Provò ad alzarsi a sedere, ma la testa le girò vorticosamente e fu costretta a bloccarsi. Si appoggiò al muro, strizzando gli occhi e respirando faticosamente. Si sentiva... debole. Come se stesse per perdere quell'unico briciolo di forza che usava per alzarsi. Le salì il senso di vomito, anche se non aveva niente da vomitare. Lo stomaco era vuoto, perché non aveva mangiato? Anche se, forse, era meglio così. Riaprì gli occhi di scatto per constatare se il giramento di testa era finito, ma invece era ancora lì ed era addirittura peggiorato. Non vide nulla per qualche secondo, aveva la pressione bassa. Cosa si fa quando si ha la pressione bassa? Non lo sapeva. O forse, non lo ricordava.
Si sdraiò ancora, qualcosa le diceva che era l'unica soluzione in quel momento. Istintivamente si portò le gambe al petto, anche se in realtà non le sentiva gran che. Forse stava morendo lentamente e non lo sapeva.
All'improvviso sentì un rumore, ma non ebbe la forza di voltarsi. Qualcuno si era avvicinato a lei, era un uomo. Zoe provò a chiedergli aiuto, dentro di se stava urlando con tutta la forza che riusciva a trovare. Ma fuori... il nulla. Il silenzio, come se non avesse voce. L'uomo si posizionò accanto a lei e si abbassò, raggiungendo la sua altezza. La scrutò per un attimo, osservandola mentre cercava di riaprire gli occhi. Quando lo fece, Zoe, riuscì a vedere di nuovo in modo limpido e appoggiò di nuovo le gambe sul piccolo materasso. Non ebbe comunque il coraggio di voltarsi.
«Ti gira di nuovo la testa?» sussurrò l'uomo. La sua voce era calma e, per certi versi, sembrò pure dolce. Di nuovo? si chiese Zoe, è successo altre volte?
Non rispose, non ne aveva la forza. Ma perché? Che diavolo stava succcedendo? Perché non sapeva dove si trovava? Perché era in quello stato?
L'uomo le porse qualcosa. Erano due rettangoli marroni, era del cioccolato. Zoe lo riconobbe subito, ma non sapeva se prenderlo effettivamente o no.
«Hai bisogno di zuccheri, o non ti riprenderai per un po'.» la informò l'uomo, poi sogghignò «Non che il cioccolato faccia miracoli, è ovvio. Però è buono. Mia madre me lo dava sempre quando stavo male. C'è chi dice che sia un richiamo ottimo per i bambini.»

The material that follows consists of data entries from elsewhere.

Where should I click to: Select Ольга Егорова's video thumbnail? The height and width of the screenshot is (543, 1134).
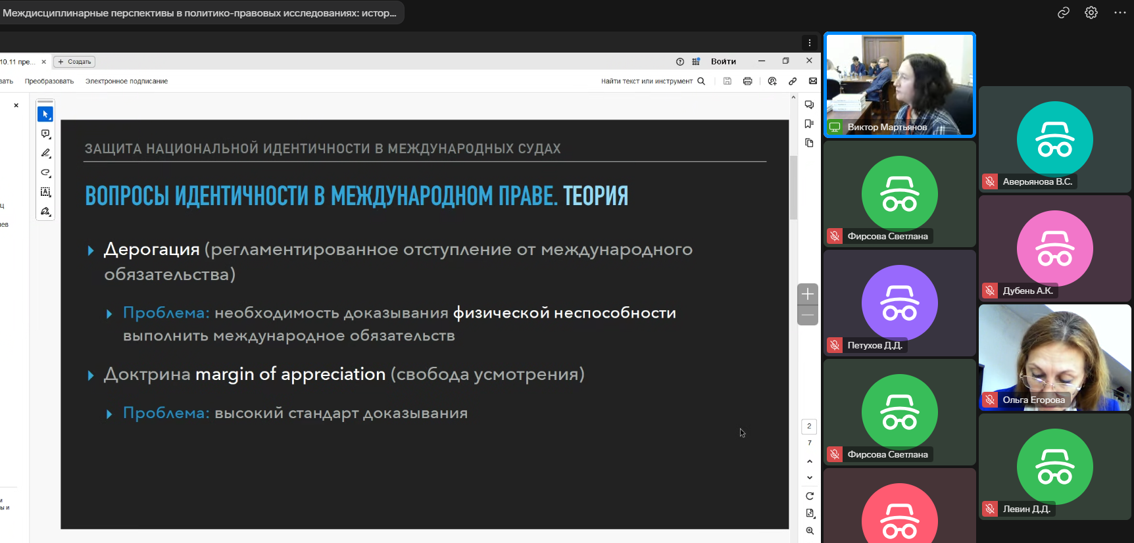tap(1054, 357)
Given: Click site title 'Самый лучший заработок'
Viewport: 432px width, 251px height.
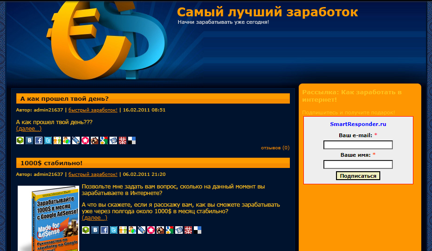Looking at the screenshot, I should pos(267,12).
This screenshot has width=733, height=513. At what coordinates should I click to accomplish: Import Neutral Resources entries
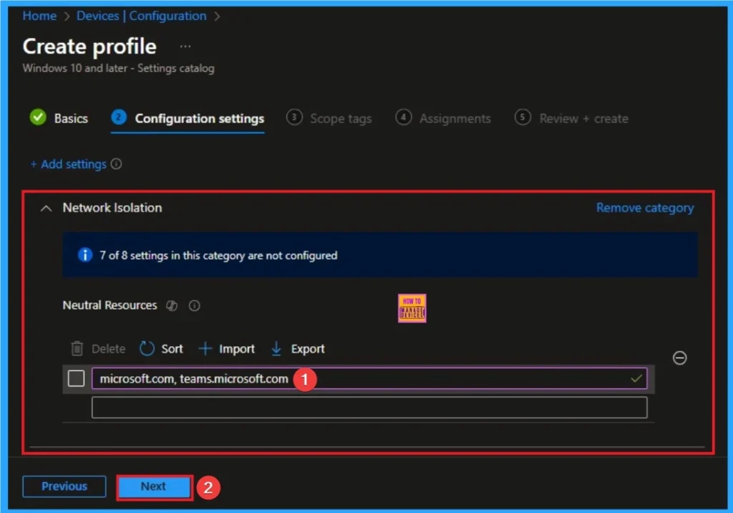coord(226,349)
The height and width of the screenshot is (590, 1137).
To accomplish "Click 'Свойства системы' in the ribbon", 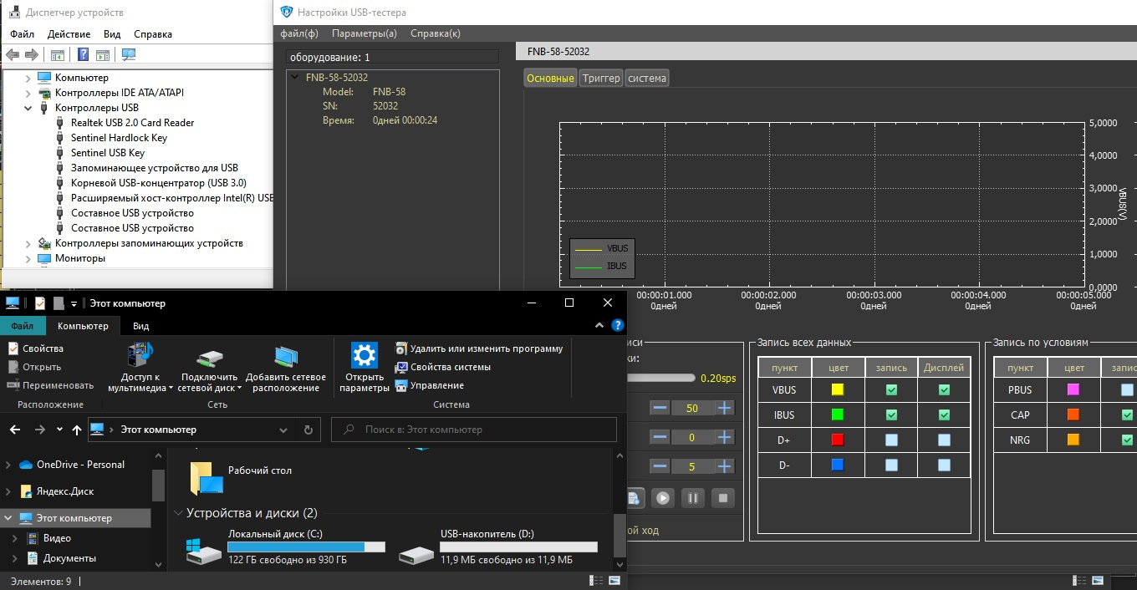I will tap(449, 367).
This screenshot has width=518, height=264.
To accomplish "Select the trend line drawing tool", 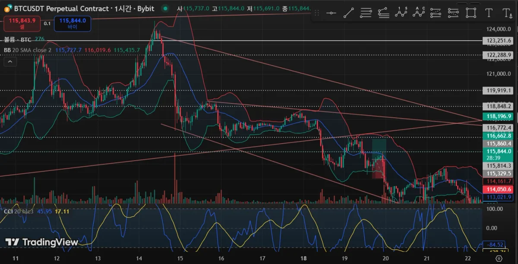I will tap(348, 13).
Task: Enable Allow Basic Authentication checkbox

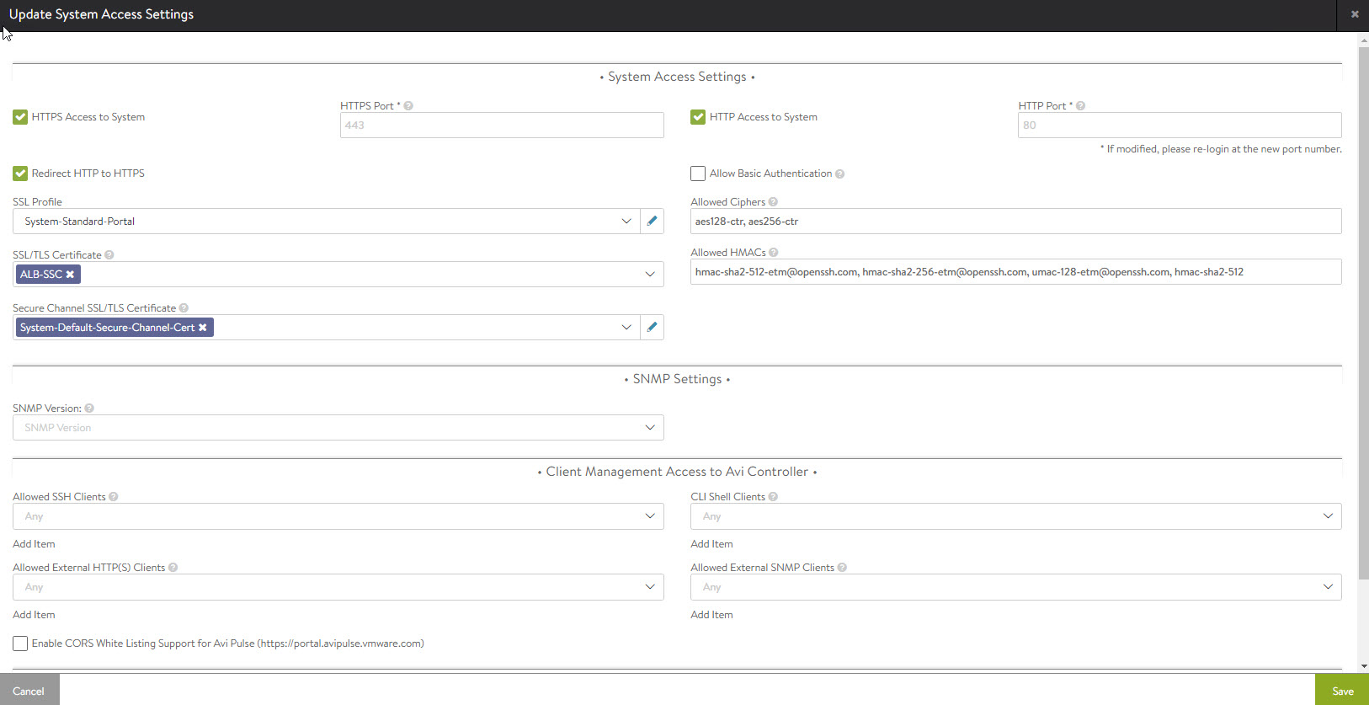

La voce dell'uomo era confortevole, quasi confidenziale. Ma chi era? E perché sembrava che lei le stesse a cuore?
Si prese di coraggio e si voltò. L'uomo le sorrise incrociando i suoi occhi. Aveva qualche ruga sparsa sul volto, ma non sembrava un signore troppo grande. I capelli erano castani e corti, così come la barba. C'era qualcosa di strano nell'aria, sembrava che lui fosse li per un motivo specifico. E no, non era li per sapere se Zoe stesse bene. Però si preoccupò di farle afferrare il cioccolato, avvicinandoglielo alla mano. Zoe lo prese, come se non avesse alternativa, e gli diete un debole morso per accettarsi che non fosse veleno. Mangiò tutto il primo rettangolo, mentre il secondo lo lasciò li sulla sua mano.
L'uomo sospirò «Ti senti meglio?» le chiese sempre con quel tono calmo e rassicurante. Zoe annuì.
«Devi venire con me.» disse poi all'improvviso.
Zoe si sentii nel panico più totale a quelle parole. Come se quelle parole fossero state un richiamo o qualcosa che lei conosceva bene, iniziò a sentire le gambe tremare. Cercò di aggrapparsi il più possibile al lettino, scuotendo la testa spaventata. Lui non si mosse per qualche secondo, poi guardò in basso. Teneva qualcosa in mano, che Zoe riconobbe come una siringa. Il panico aumentò ancora di più e il respiro si fece di nuovo corto.

«Mi dispiace tanto.» riuscì a sentire prima che lui la tenne bloccata e le spalle e la punta della siringa entrò in contatto con la sua pelle, bruciandola.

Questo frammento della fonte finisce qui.